In the qualitative enterprise user Hadoop survey conducted by Dataguise, data from 62 enterprise respondents was collected during the recently held O’reilly Strata and RSA Conferences. Key findings of the survey included the following:
• 80% of the enterprises surveyed feel it is important to know whether sensitive data is stored in their Hadoop environment.
• 77% feel it is important to protect access to the sensitive data stored in their Hadoop environment.
• 33% store sensitive data in Hadoop, including social security numbers, credit card numbers and addresses.
• 43% of survey participants are currently testing Hadoop and 31% have active production environments.
• Data in Hadoop environments consists primarily of log files (55%), followed by structured DBMS data (36%) and mixed data types (24%).
• Company divisions using Hadoop include marketing (28%), sales (23%), customer support (23%) and the balance by other divisions.
• Major challenges faced during Hadoop implementations include lack of skills (35%), Hadoop usability (23%) and security management (21%).
As petabytes of new data accumulate and propagate across businesses, much of this data comes from external sources and from customer interaction channels, such as web sites, call centers, Facebook, and Twitter. Other data originates from traditional data repositories such as RDBMS and file servers. To mine these large volumes and varieties of data in a cost efficient way, companies are adopting new technologies such as Apache Hadoop. Line of business managers are benefiting from Hadoop and its ability to enable the analysis of data patterns previously inaccessible but security officers are concerned about the nature of the information and its uncontrolled accessibility. They are well aware of the potential catastrophic financial losses and the brand damage that compliance breaches can cause to their business.
To address the challenges of Hadoop data privacy, organizations require proactive detection and protection. The ability to locate and identify sensitive data across all Hadoop clusters provides compliance experts with the intelligence and assurance they need to evaluate a company's exposure and risk. Depending on the types of data, a solution that enforces the appropriate remediation policies, such as data masking or data quarantine, should remain a priority. Additionally, the ability to centrally manage and schedule detection and protection actions will make compliance enforcement transparent and automatic across all instances of Hadoop, on premises and in the cloud.
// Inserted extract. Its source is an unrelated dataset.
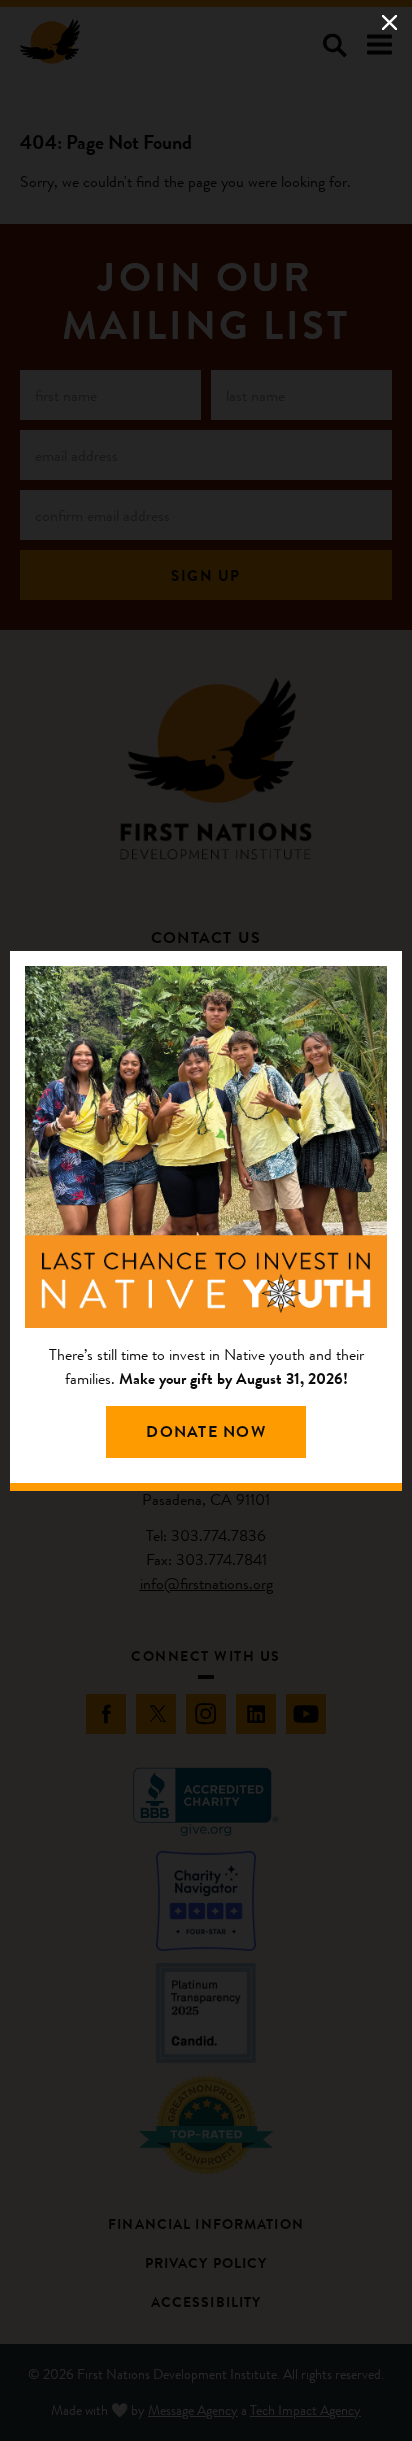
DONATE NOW (206, 1431)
“Organizations require a straightforward and economical way to determine where sensitive data is and how to effectively secure their Hadoop environments,” said Manmeet Singh, CEO, Dataguise. “The data here shows that data privacy protection is important to Hadoop users and they are actively engaging security personnel to find ways to detect and protect sensitive data to meet compliance requirements. Using solutions such as DG for Hadoop™ by Dataguise allows for proactive actions to be taken while alleviating the complexity and cost of data privacy protections.”